Problem -> Go through the listing below and reproduce it word for word.

Input data ->
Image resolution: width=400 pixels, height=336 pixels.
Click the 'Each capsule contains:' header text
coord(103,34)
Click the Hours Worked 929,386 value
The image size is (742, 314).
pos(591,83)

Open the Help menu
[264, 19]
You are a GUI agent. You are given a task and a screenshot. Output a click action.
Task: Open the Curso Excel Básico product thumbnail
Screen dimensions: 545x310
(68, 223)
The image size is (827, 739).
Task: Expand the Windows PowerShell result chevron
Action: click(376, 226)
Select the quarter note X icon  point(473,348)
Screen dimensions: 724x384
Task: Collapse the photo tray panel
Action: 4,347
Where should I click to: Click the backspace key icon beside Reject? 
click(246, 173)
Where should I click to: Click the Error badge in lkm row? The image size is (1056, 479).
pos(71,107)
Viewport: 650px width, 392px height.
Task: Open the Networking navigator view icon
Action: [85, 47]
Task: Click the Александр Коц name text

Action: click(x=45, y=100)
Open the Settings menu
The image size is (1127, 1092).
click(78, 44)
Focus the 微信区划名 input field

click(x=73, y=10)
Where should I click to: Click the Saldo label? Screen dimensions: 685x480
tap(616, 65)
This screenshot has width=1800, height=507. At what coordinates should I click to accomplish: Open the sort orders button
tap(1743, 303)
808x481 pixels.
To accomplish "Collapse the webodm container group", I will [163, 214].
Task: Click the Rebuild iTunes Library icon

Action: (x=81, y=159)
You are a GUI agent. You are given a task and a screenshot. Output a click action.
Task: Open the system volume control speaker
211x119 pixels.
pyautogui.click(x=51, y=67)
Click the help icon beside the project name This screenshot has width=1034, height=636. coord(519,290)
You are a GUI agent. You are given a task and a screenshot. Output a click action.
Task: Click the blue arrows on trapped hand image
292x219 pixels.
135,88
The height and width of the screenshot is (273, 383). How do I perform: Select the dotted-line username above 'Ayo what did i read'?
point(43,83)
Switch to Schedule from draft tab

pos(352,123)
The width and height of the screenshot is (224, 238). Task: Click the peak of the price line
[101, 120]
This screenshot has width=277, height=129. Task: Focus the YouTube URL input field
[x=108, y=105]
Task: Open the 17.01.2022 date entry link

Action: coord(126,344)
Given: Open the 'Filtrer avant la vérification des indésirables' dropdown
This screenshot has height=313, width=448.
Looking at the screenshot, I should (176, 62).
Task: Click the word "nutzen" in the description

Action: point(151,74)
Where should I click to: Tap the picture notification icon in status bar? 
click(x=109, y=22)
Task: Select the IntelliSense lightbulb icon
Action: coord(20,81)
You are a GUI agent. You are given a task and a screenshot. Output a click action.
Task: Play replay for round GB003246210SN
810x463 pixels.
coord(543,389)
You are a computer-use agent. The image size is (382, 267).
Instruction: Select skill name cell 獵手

Exercise result ->
Image resolution: width=400 pixels, height=336 pixels.
Click the 'Each capsule contains:' header text
coord(103,34)
Click the Hours Worked 929,386 value
The image size is (742, 314).
pos(591,83)

Open the Help menu
[264, 19]
You are a GUI agent. You are given a task and a screenshot. Output a click action.
Task: Open the Curso Excel Básico product thumbnail
Screen dimensions: 545x310
(68, 223)
The image size is (827, 739).
Task: Expand the Windows PowerShell result chevron
Action: click(376, 226)
Select the quarter note X icon  point(473,348)
Screen dimensions: 724x384
Task: Collapse the photo tray panel
Action: 4,347
Where should I click to: Click the backspace key icon beside Reject? 
click(246, 173)
Where should I click to: Click the Error badge in lkm row? The image size is (1056, 479).
pos(71,107)
Viewport: 650px width, 392px height.
Task: Open the Networking navigator view icon
Action: [85, 47]
Task: Click the Александр Коц name text

Action: click(x=45, y=100)
Open the Settings menu
The image size is (1127, 1092).
click(78, 44)
Focus the 微信区划名 input field

click(x=73, y=10)
Where should I click to: Click the Saldo label? Screen dimensions: 685x480
tap(616, 65)
This screenshot has width=1800, height=507. At what coordinates should I click to accomplish: Open the sort orders button
tap(1743, 303)
808x481 pixels.
To accomplish "Collapse the webodm container group", I will [163, 214].
Task: Click the Rebuild iTunes Library icon

Action: (x=81, y=159)
You are a GUI agent. You are given a task and a screenshot. Output a click action.
Task: Open the system volume control speaker
211x119 pixels.
pyautogui.click(x=51, y=67)
Click the help icon beside the project name This screenshot has width=1034, height=636. coord(519,290)
You are a GUI agent. You are given a task and a screenshot. Output a click action.
Task: Click the blue arrows on trapped hand image
292x219 pixels.
135,88
The height and width of the screenshot is (273, 383). How do I perform: Select the dotted-line username above 'Ayo what did i read'?
point(43,83)
Switch to Schedule from draft tab

pos(352,123)
The width and height of the screenshot is (224, 238). Task: Click the peak of the price line
[101, 120]
This screenshot has width=277, height=129. Task: Focus the YouTube URL input field
[x=108, y=105]
Task: Open the 17.01.2022 date entry link

Action: coord(126,344)
Given: Open the 'Filtrer avant la vérification des indésirables' dropdown
This screenshot has height=313, width=448.
Looking at the screenshot, I should (176, 62).
Task: Click the word "nutzen" in the description

Action: point(151,74)
Where should I click to: Tap the picture notification icon in status bar? 
click(x=109, y=22)
Task: Select the IntelliSense lightbulb icon
Action: coord(20,81)
You are a GUI agent. You are given a task and a screenshot. Output a click action.
Task: Play replay for round GB003246210SN
810x463 pixels.
coord(543,389)
You are a computer-use agent. The image size is (382, 267).
Instruction: Select skill name cell 獵手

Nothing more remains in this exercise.